At the other end Leach began to spread his net at the rate of a run an over as the batsmen looked warily at each ball. It was impossible to tell from behind the batsman whether Leach was turning the ball but there was nothing I saw to suggest it apart from that looping edge. 6-3-4-0 showed the extent of Leach’s control and the batsmen’s care. At the other end Groenewald had conceded a few runs to end with figures of 5-0-23-0 but four of those were off an inside edge from Northeast which missed his leg stump by inches and the ‘0’ in the wicket column was one of those injustices frequently visited upon bowlers.

But, through fortune and application the batsmen began to settle. Northeast in particular looked composed. Fuller took more risk but kept the score moving and perhaps the spirits up. When Northeast started to score, his on and cover driving suggesting confidence, the feel of the game began to change. The atmosphere was calmer and tinges of anxiety emerged. I found myself timing the partnership. 15 minutes, 30 minutes, 45 minutes as the first hour of the day ticked by on the Colin Atkinson clock that has overseen nearly a century of Championship hope. 45 minutes seemed something of an age compared with the wicket-falling mayhem which had preceded it. The head said, with the man behind me, “It is only a matter of time.” The heart though recalled that interminable Vince-Rossouw stand of a year before and knew that so much might depend on winning this match.

Data segment:
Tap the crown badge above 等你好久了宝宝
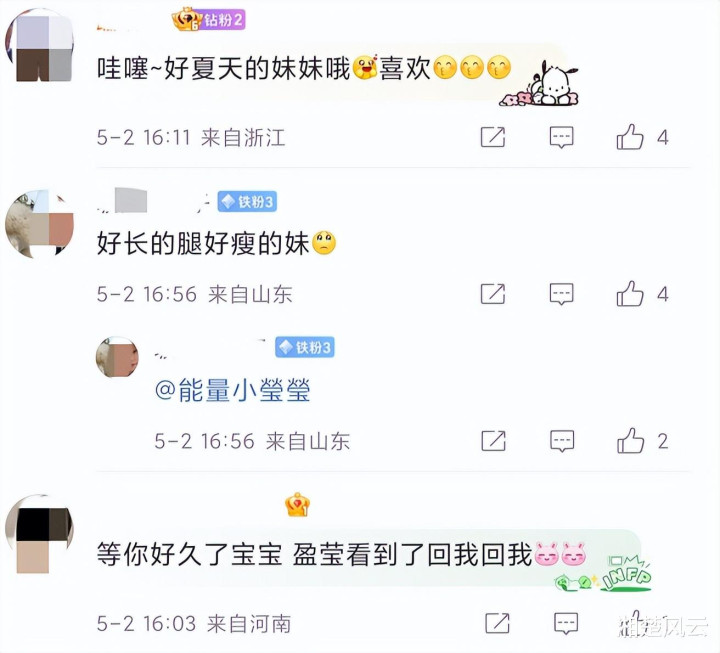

List of tasks:
1. From the cricket match report, copy out the passage that begins with the words containing "But, through fortune" and ends with "winning this match.".
2. Rewrite the paragraph of the cricket match report that opens with "At the other end Leach began" in a shorter form, keeping its main facts.
3. In one to three sentences, explain why 45 minutes of the partnership seemed something of an age to the writer of the cricket match report.

Replies:
1.
But, through fortune and application the batsmen began to settle. Northeast in particular looked composed. Fuller took more risk but kept the score moving and perhaps the spirits up. When Northeast started to score, his on and cover driving suggesting confidence, the feel of the game began to change. The atmosphere was calmer and tinges of anxiety emerged. I found myself timing the partnership. 15 minutes, 30 minutes, 45 minutes as the first hour of the day ticked by on the Colin Atkinson clock that has overseen nearly a century of Championship hope. 45 minutes seemed something of an age compared with the wicket-falling mayhem which had preceded it. The head said, with the man behind me, “It is only a matter of time.” The heart though recalled that interminable Vince-Rossouw stand of a year before and knew that so much might depend on winning this match.

2. Leach bowled tightly at about a run an over to wary batsmen and finished with 6-3-4-0. From behind the batsman it was impossible to tell whether he was turning the ball, and only a looping edge hinted that he was. Groenewald ended with 5-0-23-0 at the other end. Four of those runs came off a Northeast inside edge that missed leg stump by inches, so his zero in the wicket column was an injustice.

3. The 45 minutes felt long compared with the wicket-falling mayhem that had come before the partnership.